═══ DOCUMENT EXTRACT ═══

Oh, Val, tears are flowing as I write. My heart breaks for you. Sorry, I can't write anymore right now.
Val - I have experienced that 'wave of peace' in other circumstances. The pastor at my church told me that it was 'God speaking'(even though it was silence).
I have been amazed at the power of PT prayers here...and so glad you have felt some peace.
HUGS to you - I don't know you or Duke well. But I have two furkids, one of them my heartcat...and I feel for you.
Bless you and Duke. Give him a hug for me.
And hugs to you too.
I am so sorry Val, I know how much he means to you. You and Duke will be in my thoughts ((((Hugs))))
Thinking of you and Duke this morning & wishing peace for you both.
You are still in my prayers.
Oh Val..
*hugs*
Just hold him close; I know it's going to be hard.. I know how much he means to you. Thinking of you.
He's gone. I couldn't let him suffer any more. K9karen will be starting his memorial thread. I'm devastated but there's no more worry in my heart because I know I did the right thing for him. I'll never forget him.
No Val you won't ever forget him, he will live in your heart forever. I am so sorry, its rough but you did the right thing.
I miss you sweet boy, run free at the bridge.
:( :( Val, we all cry with you. We all feel your pain.
RIP sweet Duke. I woke up this morning and you were first on my mind. Your job here on earth looking after Mommy is done and now you can embark on new adventures at the RB.
{{{hugs}}}
(((((hugs))))

═══ DATASET ENTRIES ═══

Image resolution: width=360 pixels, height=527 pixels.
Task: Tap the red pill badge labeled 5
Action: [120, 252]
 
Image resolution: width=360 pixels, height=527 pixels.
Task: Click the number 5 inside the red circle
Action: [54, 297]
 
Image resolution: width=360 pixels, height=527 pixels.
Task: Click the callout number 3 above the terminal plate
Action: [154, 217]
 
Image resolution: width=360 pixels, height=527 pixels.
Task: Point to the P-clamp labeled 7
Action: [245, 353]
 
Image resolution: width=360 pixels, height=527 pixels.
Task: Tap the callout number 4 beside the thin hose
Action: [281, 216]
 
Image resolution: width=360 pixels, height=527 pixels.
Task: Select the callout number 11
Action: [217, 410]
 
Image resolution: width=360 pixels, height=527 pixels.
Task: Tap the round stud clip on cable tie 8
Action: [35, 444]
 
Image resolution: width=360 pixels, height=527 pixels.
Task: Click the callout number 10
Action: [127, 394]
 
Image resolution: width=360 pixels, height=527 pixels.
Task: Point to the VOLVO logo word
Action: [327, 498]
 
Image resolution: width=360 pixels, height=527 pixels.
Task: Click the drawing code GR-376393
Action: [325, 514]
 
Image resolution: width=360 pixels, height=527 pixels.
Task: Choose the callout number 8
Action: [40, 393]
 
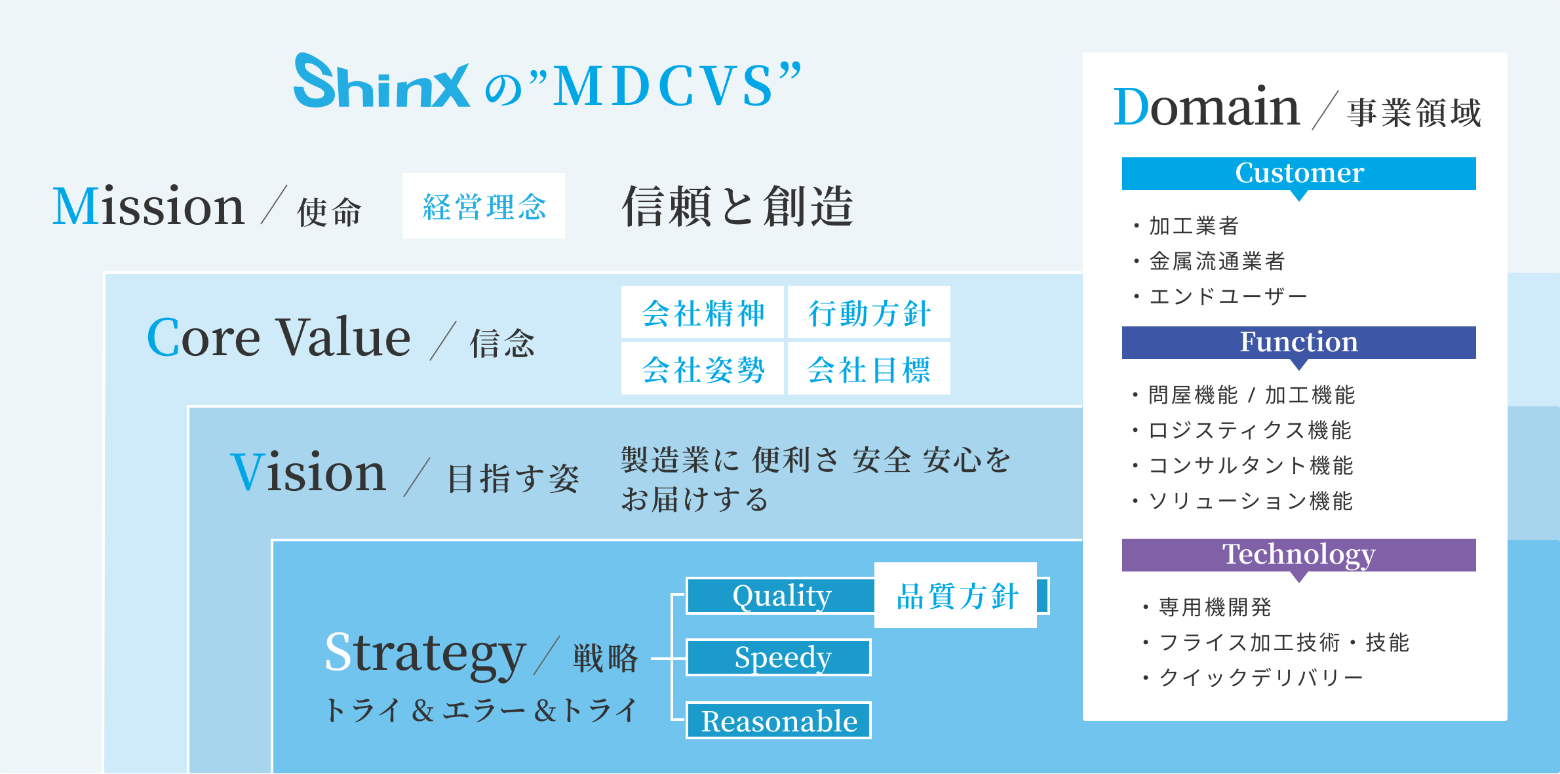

═══

:: WHAT YOU WILL DO ::
A. Write out the thread about Duke word for word, beginning at the words "You are still" and stopping after "feel your pain.".
B. In the thread about Duke, who will be starting Duke's memorial thread?

:: WORKED SOLUTIONS ::
A.
You are still in my prayers.
Oh Val..
*hugs*
Just hold him close; I know it's going to be hard.. I know how much he means to you. Thinking of you.
He's gone. I couldn't let him suffer any more. K9karen will be starting his memorial thread. I'm devastated but there's no more worry in my heart because I know I did the right thing for him. I'll never forget him.
No Val you won't ever forget him, he will live in your heart forever. I am so sorry, its rough but you did the right thing.
I miss you sweet boy, run free at the bridge.
:( :( Val, we all cry with you. We all feel your pain.

B. K9karen